In the background was just his voice as he listed all his failures. He said, “I have failed over and over and over again in my life and that is why I succeed.”

I would say that sums up my 27 years in ministry. Any success I’ve seen in ministry is only due to many failures and God’s grace.

This past spring break I helped lead my 27th mission trip overseas. I’ve also had the pleasure of helping lead 12 stateside summer projects.

That’s a lot of opportunities to fail and for God’s grace to bring success!

From my many failures and from God’s unending grace, I’ve had the privilege of learning the ins and outs of summer projects. So, if you are planning or leading a summer project, here are six essentials that you need.

Community

You need community—lots of community.

When planning a summer project, think of ways to help the students feel like they are part of a larger family.

One of the reasons Greek Summit—one of Cru’s summer projects for college students—is so successful every year is largely due to the students spending so much time together.

They get to see a little of what I think heaven will be like. All these people who are broken like them but feel accepted and loved.

Care (Individual discipleship)

The director of the summer project should shepherd the staff and, in turn, the staff disciple the students.

At the Greek Summit, we pair up four to six student staff with one married staff. Each of the student staff then meet with four to six students.

They meet as a group and then each leader also meets with each of his guys one-on-one to talk about the content discussed in the Bible study as well as purity and accountability.

Theological training

Your students need to know the basics.

I’ve noticed over the years that students are coming to college knowing less and less of the Bible. So we study the Word with them regularly and talk about the basics. This includes core doctrines such as salvation, assurance of salvation, identity in Christ, and the Holy Spirit.

Training for a lifetime of ministry

To set students up for success for a lifetime of ministry it’s important to teach them the fundamentals.

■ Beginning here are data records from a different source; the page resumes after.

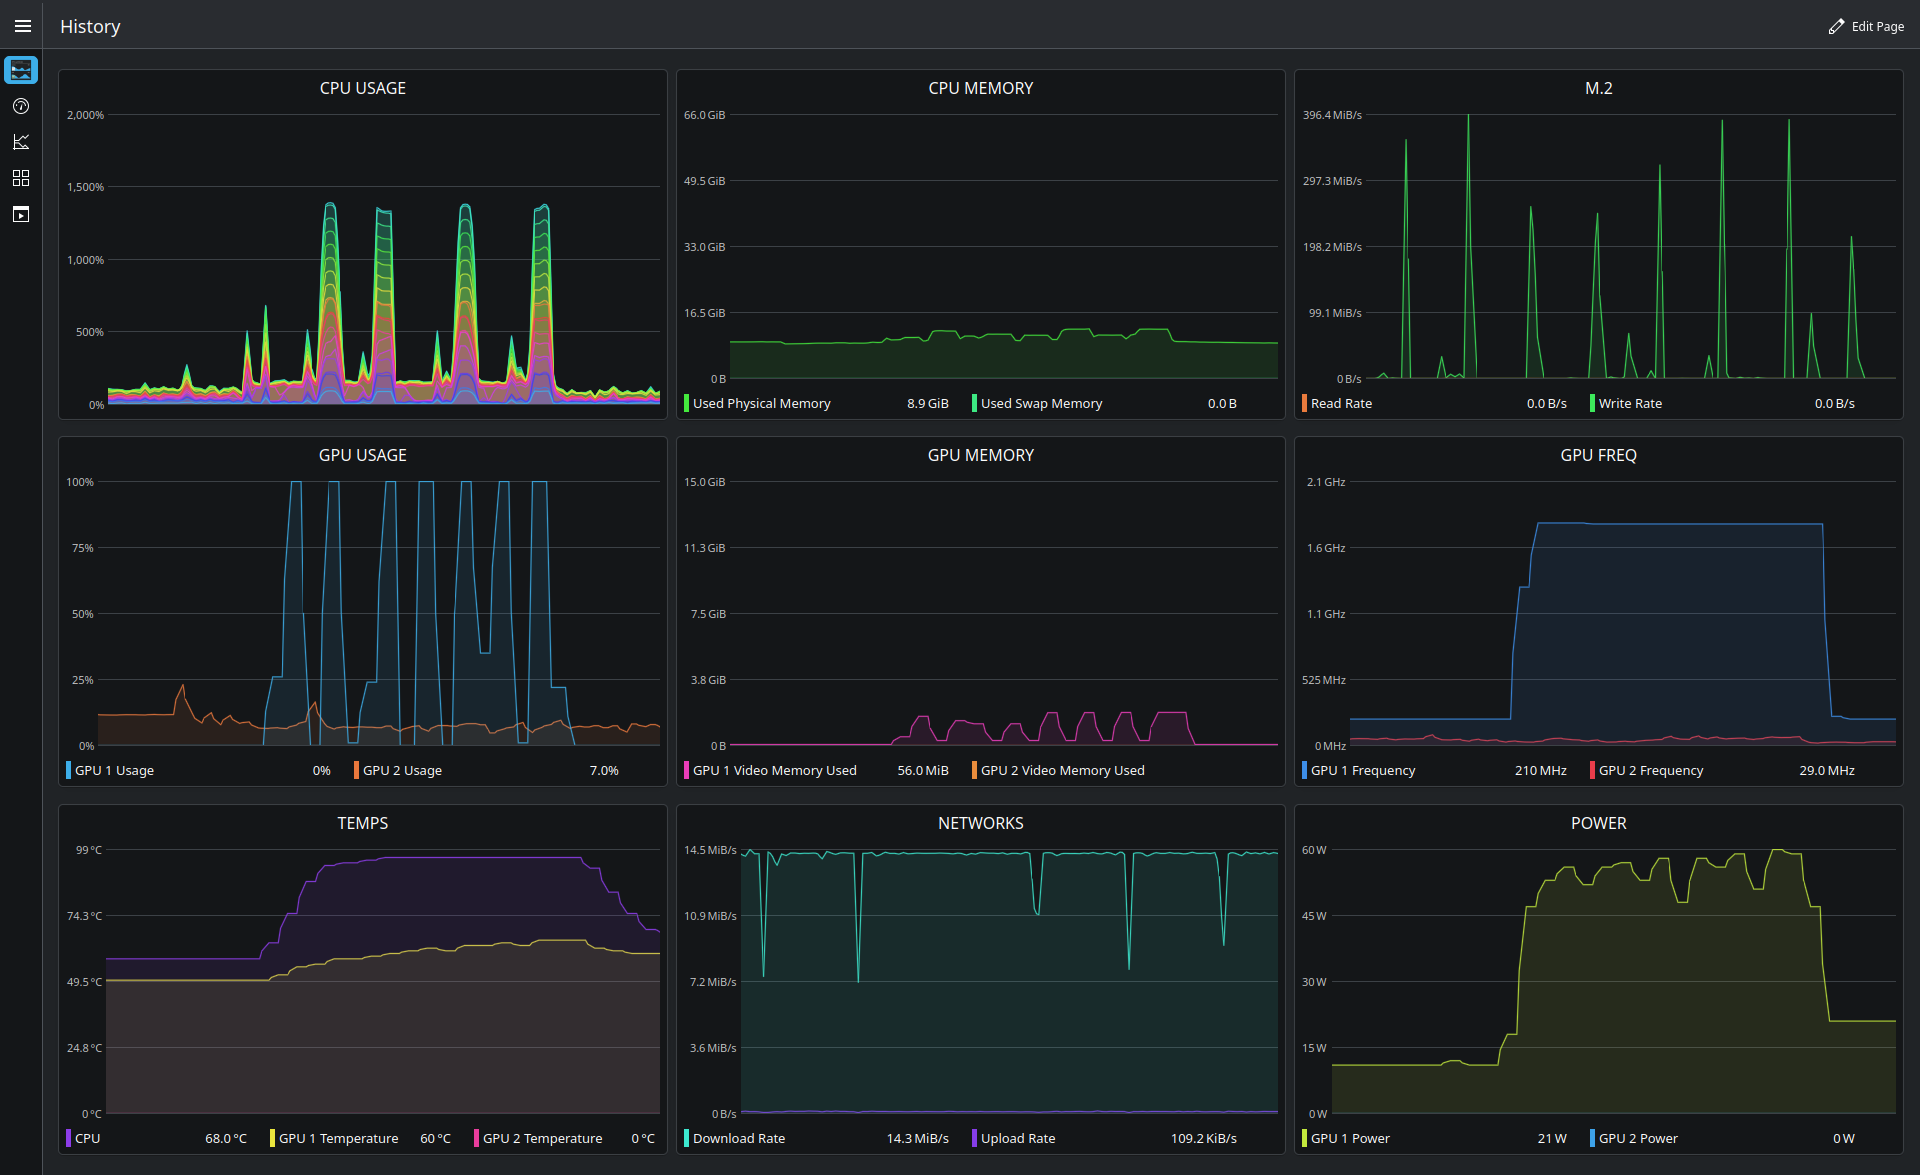The height and width of the screenshot is (1175, 1920).
Task: Select the History page icon in sidebar
Action: [21, 70]
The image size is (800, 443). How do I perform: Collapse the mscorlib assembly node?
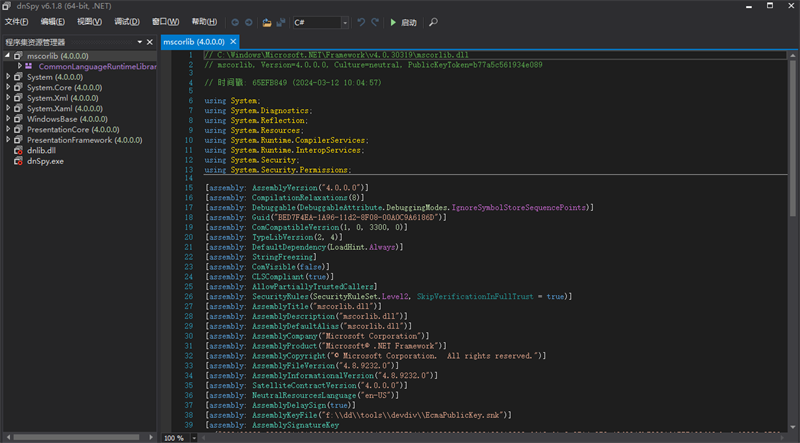tap(7, 56)
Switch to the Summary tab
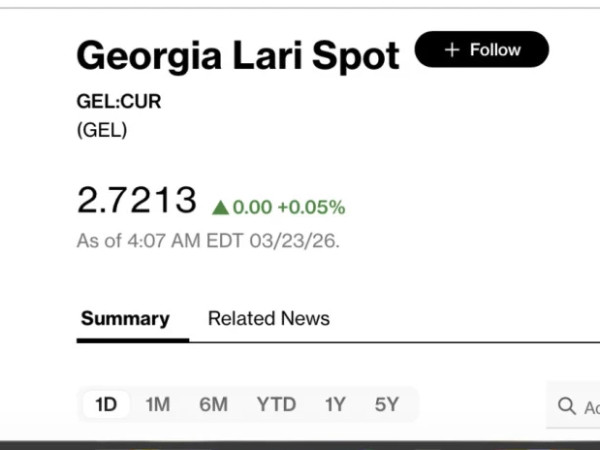Image resolution: width=600 pixels, height=450 pixels. [125, 319]

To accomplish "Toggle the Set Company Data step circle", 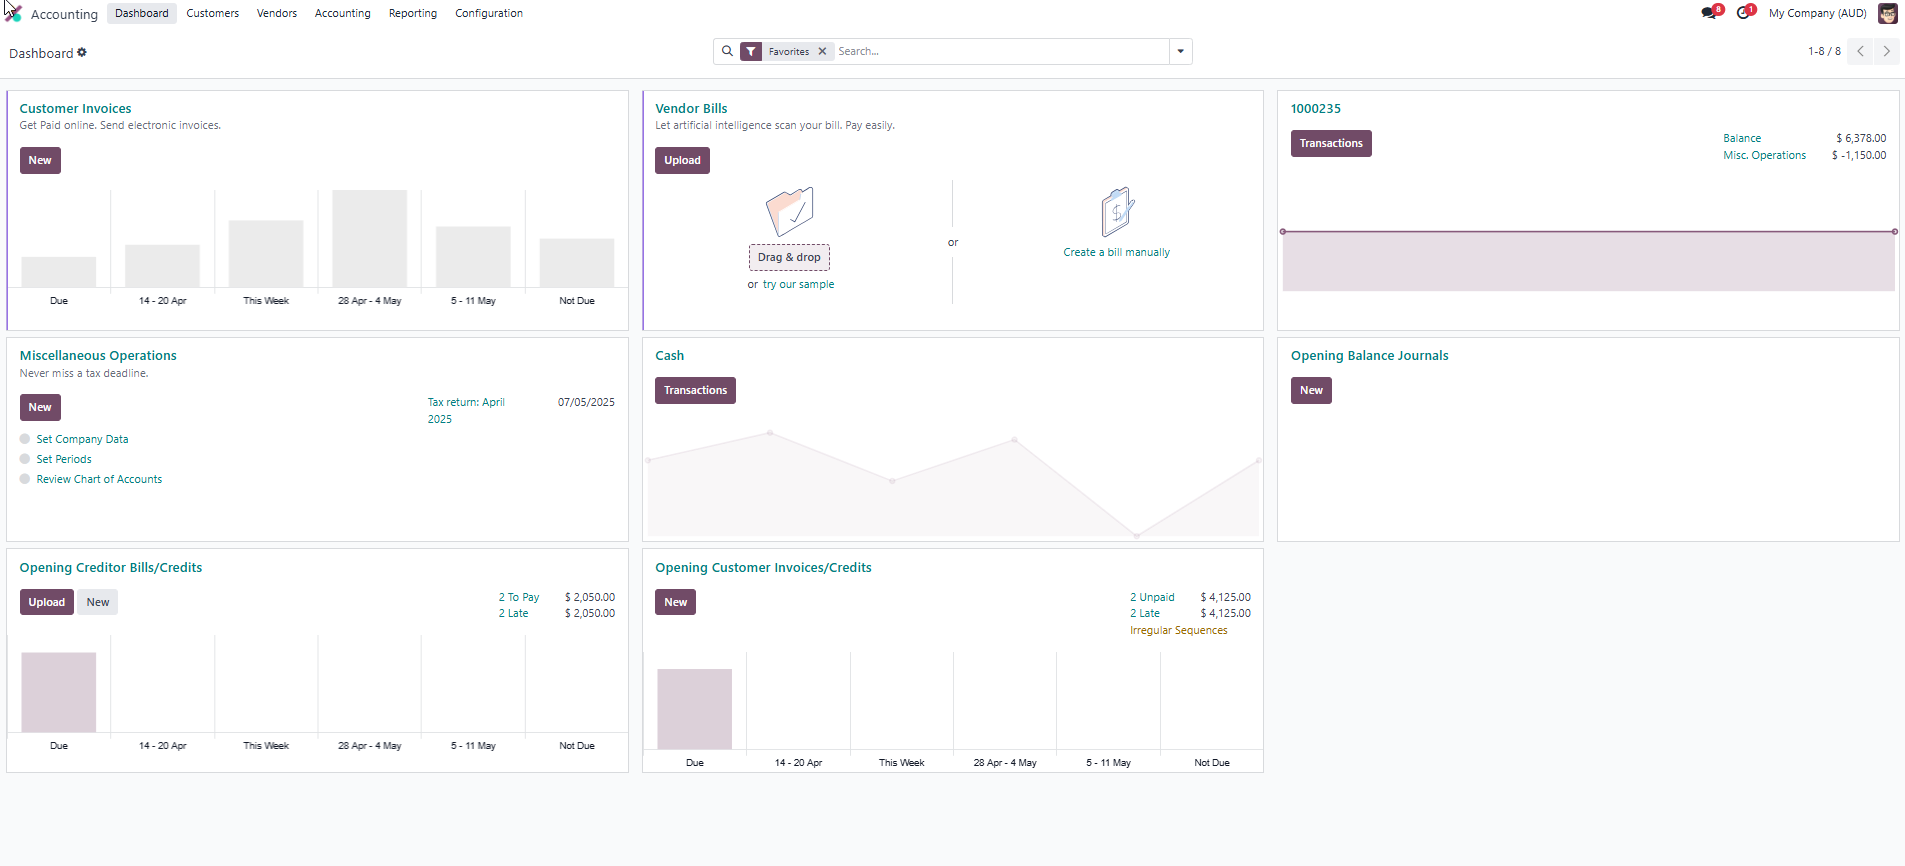I will (x=25, y=439).
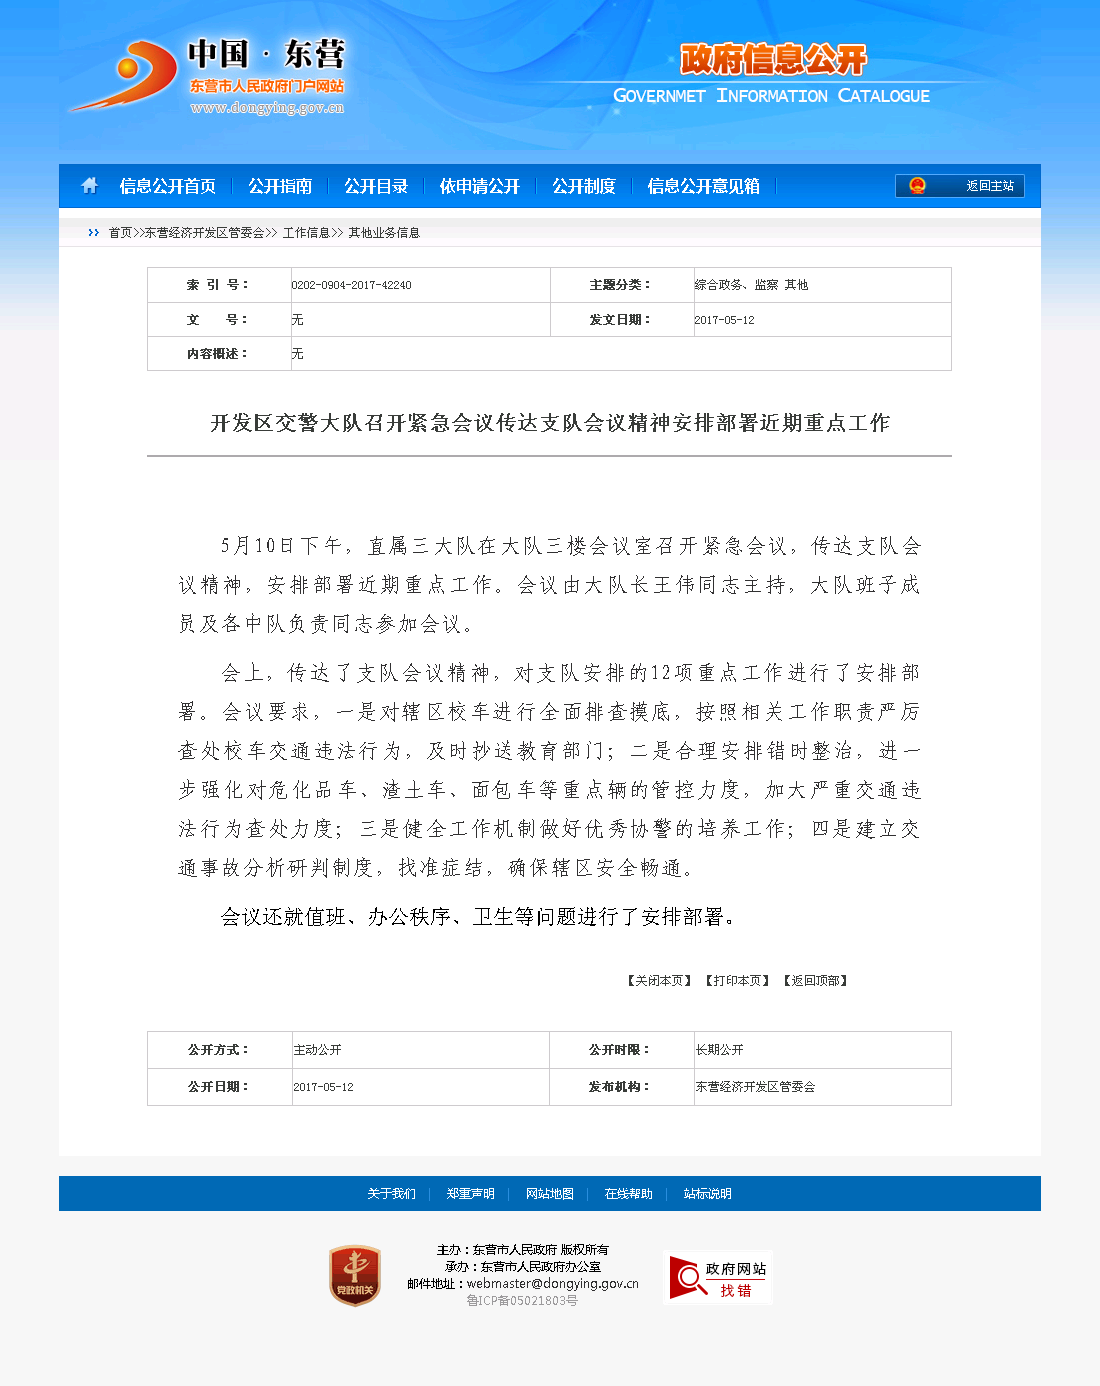Open the 信息公开首页 menu item
1100x1386 pixels.
pyautogui.click(x=167, y=186)
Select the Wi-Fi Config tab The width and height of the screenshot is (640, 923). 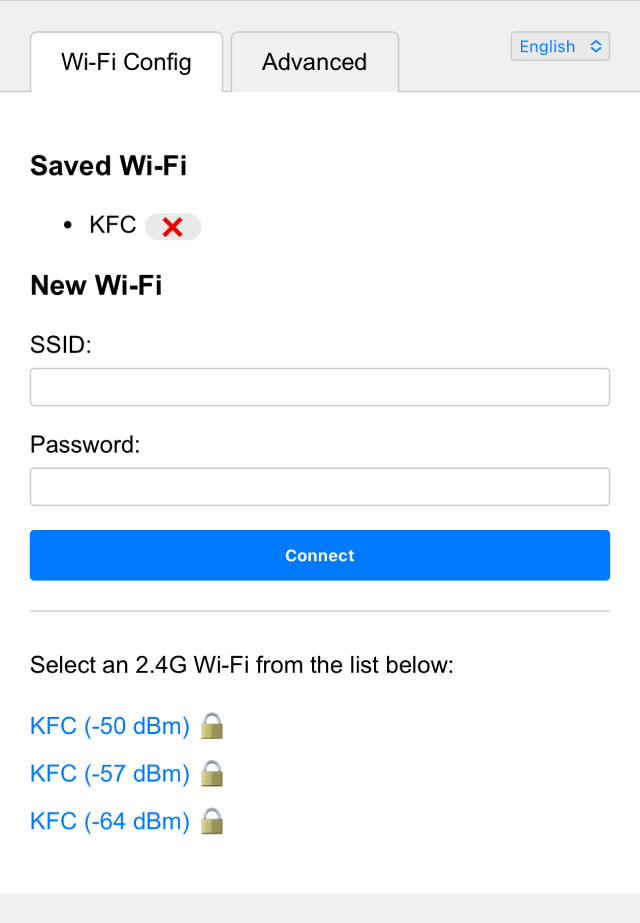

At the Greek Summit we train every student in the following:

  • How to study the Bible
  • How to give your testimony
  • How to share your faith
  • How to lead a Bible study
  • How to follow up with a person in your Bible study or someone from a contact card
  • What it looks like to start a personal ministry in your area of influence

Developing a heart for the nations

Developing a heart to reach the nations is extremely critical for our students.

If you are considering having them read a book on the subject, I would suggest Let the Nations be Glad by John Piper. It’s my favorite book on helping develop a heart for missions.

I would take at least one full meeting to talk about the need to go to the nations. I stress that we probably will not develop a heart for a people group until we go!

Developing a plan

Before our students leave our project they have to meet with their small group leader and present a plan with three action points on how they are going to reach their area of influence.

For example, if their area of influence is a Greek chapter, then their plan might include things like sharing their testimony with the pledge class and then starting a Bible study with the pledges.

Having a plan of action for the fall before they leave the project is a key to them seeing ministry success in the fall.

Prayer

Finally, understand that prayer is the foundation to all these points. You and your staff need to take regular times of prayer and even fasting for your students.

  • Steve Shadrach

    awesome! thanks Isaac!!!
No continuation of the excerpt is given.